Brief: Turn the entries from the line with "Given: Toggle the green eye visibility button" to the line with "[x=122, y=301]" into a numbered list, leaving out blank lines.

__________________________________________________

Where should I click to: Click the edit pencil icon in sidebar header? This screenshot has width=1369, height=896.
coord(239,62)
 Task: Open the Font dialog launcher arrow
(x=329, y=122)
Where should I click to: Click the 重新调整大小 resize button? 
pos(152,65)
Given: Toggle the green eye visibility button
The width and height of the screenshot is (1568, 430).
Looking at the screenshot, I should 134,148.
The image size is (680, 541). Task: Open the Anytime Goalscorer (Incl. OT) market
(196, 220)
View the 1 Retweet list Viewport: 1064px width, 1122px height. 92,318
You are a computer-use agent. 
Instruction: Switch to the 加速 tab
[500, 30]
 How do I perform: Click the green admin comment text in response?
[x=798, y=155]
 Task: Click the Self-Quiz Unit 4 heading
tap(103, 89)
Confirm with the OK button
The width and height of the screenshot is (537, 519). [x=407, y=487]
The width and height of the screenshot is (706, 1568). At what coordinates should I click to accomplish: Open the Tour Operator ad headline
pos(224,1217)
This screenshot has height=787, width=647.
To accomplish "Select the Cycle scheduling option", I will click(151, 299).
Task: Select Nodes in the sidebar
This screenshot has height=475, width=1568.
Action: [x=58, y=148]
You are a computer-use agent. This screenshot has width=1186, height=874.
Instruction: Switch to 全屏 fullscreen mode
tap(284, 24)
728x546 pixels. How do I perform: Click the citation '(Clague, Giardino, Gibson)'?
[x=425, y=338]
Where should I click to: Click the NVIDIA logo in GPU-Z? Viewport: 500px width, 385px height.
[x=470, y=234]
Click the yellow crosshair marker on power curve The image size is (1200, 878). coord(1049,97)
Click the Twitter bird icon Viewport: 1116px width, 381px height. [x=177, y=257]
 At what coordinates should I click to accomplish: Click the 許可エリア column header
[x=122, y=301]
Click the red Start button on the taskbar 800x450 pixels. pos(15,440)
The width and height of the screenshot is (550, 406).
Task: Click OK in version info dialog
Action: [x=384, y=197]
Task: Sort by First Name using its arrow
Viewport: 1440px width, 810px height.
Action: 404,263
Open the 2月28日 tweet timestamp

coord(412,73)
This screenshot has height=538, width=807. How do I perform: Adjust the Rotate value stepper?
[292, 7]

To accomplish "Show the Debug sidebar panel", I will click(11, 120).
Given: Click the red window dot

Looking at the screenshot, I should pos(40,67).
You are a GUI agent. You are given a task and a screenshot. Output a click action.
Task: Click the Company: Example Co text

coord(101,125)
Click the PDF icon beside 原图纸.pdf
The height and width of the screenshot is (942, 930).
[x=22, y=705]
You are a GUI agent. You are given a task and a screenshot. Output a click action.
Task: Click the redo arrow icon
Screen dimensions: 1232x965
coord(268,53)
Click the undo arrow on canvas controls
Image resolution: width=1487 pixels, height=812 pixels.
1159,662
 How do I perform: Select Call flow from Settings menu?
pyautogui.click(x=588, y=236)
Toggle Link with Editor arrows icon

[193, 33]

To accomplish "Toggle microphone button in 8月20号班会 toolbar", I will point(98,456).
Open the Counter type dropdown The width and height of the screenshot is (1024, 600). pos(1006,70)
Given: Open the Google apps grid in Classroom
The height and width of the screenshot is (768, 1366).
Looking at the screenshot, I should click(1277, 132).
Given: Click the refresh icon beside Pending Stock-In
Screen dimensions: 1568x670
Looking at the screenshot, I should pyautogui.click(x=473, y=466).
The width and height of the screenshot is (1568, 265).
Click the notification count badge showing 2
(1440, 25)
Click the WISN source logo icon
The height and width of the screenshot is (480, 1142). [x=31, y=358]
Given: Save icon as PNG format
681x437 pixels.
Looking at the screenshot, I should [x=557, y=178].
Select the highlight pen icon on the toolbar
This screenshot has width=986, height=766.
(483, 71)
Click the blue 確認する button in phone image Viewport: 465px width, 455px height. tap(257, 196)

__________________________________________________

The reply:
1. Given: Toggle the green eye visibility button
2. The width and height of the screenshot is (1568, 430).
3. Looking at the screenshot, I should 134,148.
4. The image size is (680, 541). Task: Open the Anytime Goalscorer (Incl. OT) market
5. (196, 220)
6. View the 1 Retweet list Viewport: 1064px width, 1122px height. 92,318
7. You are a computer-use agent. 
8. Instruction: Switch to the 加速 tab
9. [500, 30]
10.  How do I perform: Click the green admin comment text in response?
11. [x=798, y=155]
12.  Task: Click the Self-Quiz Unit 4 heading
13. tap(103, 89)
14. Confirm with the OK button
15. The width and height of the screenshot is (537, 519). [x=407, y=487]
16. The width and height of the screenshot is (706, 1568). At what coordinates should I click to accomplish: Open the Tour Operator ad headline
17. pos(224,1217)
18. This screenshot has height=787, width=647.
19. To accomplish "Select the Cycle scheduling option", I will click(151, 299).
20. Task: Select Nodes in the sidebar
21. This screenshot has height=475, width=1568.
22. Action: [x=58, y=148]
23. You are a computer-use agent. This screenshot has width=1186, height=874.
24. Instruction: Switch to 全屏 fullscreen mode
25. tap(284, 24)
26. 728x546 pixels. How do I perform: Click the citation '(Clague, Giardino, Gibson)'?
27. [x=425, y=338]
28. Where should I click to: Click the NVIDIA logo in GPU-Z? Viewport: 500px width, 385px height.
29. [x=470, y=234]
30. Click the yellow crosshair marker on power curve The image size is (1200, 878). coord(1049,97)
31. Click the Twitter bird icon Viewport: 1116px width, 381px height. [x=177, y=257]
32.  At what coordinates should I click to accomplish: Click the 許可エリア column header
33. [x=122, y=301]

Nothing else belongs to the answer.